Nous voyons de plus en plus de participation aux nouveaux projets. Pour continuer à diffuser cette culture de l’innovation, nous ouvrons un « innovation lab’ » qui permettra à chacun de proposer et tester des innovations plus facilement. Par contre, de telles démarches demandent du temps et une animation au quotidien pour être pérennisées. C’est aussi mon rôle. L’impact RH est énorme, pas tant sur l’adoption des nouvelles technologies en elles-mêmes, car les gens sont souvent plus geek qu’on ne le pense, mais sur la nécessité de changer sa façon de penser pour accompagner le client et ses usages.
Avez-vous d’autres projets qui visent à renforcer la convergence entre physique et numérique ?
Notre stratégie est de penser avant tout à des solutions simples pour améliorer l’expérience des clients. Si le digital peut renforcer cela, alors tant mieux, mais il ne s’agit pas de faire du digital pour du digital. Nous avons ainsi mené l’hiver dernier notre projet « Cloud » en interne. Le terme est à la mode mais il s’agissait là avant tout de mettre en place un entrepôt central pour tous nos produits, permettant à chaque magasin de les avoir tous en échantillons de test et de favoriser l’in-store réservation, avec une livraison sans frais en 48h.
Ce n’est qu’ensuite que nous avons décidé d’aller encore plus loin, avec le « Digi-Cloud », en proposant des bornes digitales en magasin, associées à des smartphones, tablettes et phablettes, pour permettre aux vendeurs et clients de gérer cela en direct depuis les rayons.

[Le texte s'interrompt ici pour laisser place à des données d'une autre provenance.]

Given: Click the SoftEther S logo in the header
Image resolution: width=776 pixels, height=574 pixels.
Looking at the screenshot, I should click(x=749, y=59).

Les taux de transformation sont excellents.
Quelles clés de transformation retenir, à partir de toutes ces expérimentations ?
Il faut éviter les effets d’annonce, tout en faisant le maximum de pédagogie vis-à-vis des nouveaux usages proposés. Il faut aussi prendre le temps de ne pas se tromper, se méfier des effets gadgets, tout en sachant aller vite : multiplier les tests, c’est ne pas se mentir sur les résultats, et abandonner ce qui n’est pas satisfaisant. A ce titre, la phase de récupération de données des expérimentations et les analytics sont essentiels pour tirer les bons enseignements. Le moteur est de se dire que « magasin connecté » est devenu un pléonasme, vu l’évolution sociétale : tout comme un expresso ne saurait plus être servi sans carré de chocolat, le magasin ne peut plus être dissocié du numérique.